私も初日を見ました。とてもよかった。キャラクターの造りが細かくて面白かった。合唱も美しかったです。二期会の宣伝では「ヒューマニズム溢れるグートの演出が、感動のラストへと誘う」とあったので、どういうことになるのかな、と思っていました。「兄弟」の和解だったのか...私はラストをしみじみと見ました。許しとか、互いに愛し合う、というのが元々のキリストの教えの根幹ですから、それを実現したラストは確かに感動的ではありますが、殺風景な部屋での老いた兄弟の淋しげな雰囲気の和解だったので、旧世代の倫理の没落とも取れますね。そしてパルジファルは神父のグルネマンツから洗礼を受け、兵隊姿になって一人前になる。これはすごいアイロニーだな、と感じました。確かに、年代的には独裁者の軍人になることが予想できます。

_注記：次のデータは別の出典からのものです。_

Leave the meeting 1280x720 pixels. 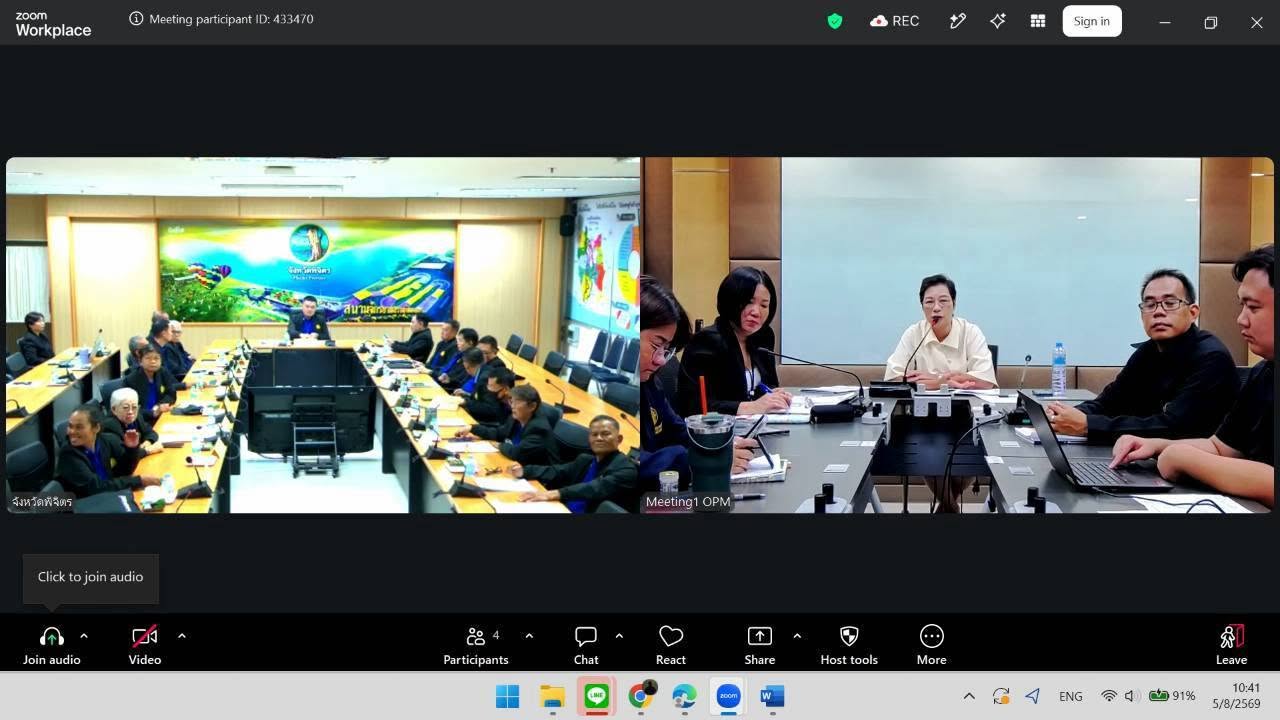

グートという人は階段と黙役(ダンサー)をよく使うのですね。
ところで第二幕の魔法の花園の場の赤提灯には笑ってしまいました。ジャポニズム?

まさに「ライフワーク」ですね

いけのめと申します。15日の第二回を見ました。
おっしゃるとおり、素晴らしかったです。
私も2000年の尼崎、2005年のシティフィルについで
3回目ですが、毎回素晴らしいですね。
飯守氏のまさにライフワークだと思いました。
インバルのマーラーも、16日に行ったのですが、
これまた凄い公演。25年前のサントリーホールでの名演を思い出しました。
インバルにとってのマーラーも、ライフワークなのでしょう。
こういった巨匠のライフワークが連日楽しめる音楽環境は
本当にありがたいです。
インバルにはもっと日本で活躍して欲しかったのですが、
2014年で退任とは、寂しいですね。
今回が最後のマーラーチクルスになるのでしょう。
その分まで、飯守氏のワーグナーには、今後も期待しています。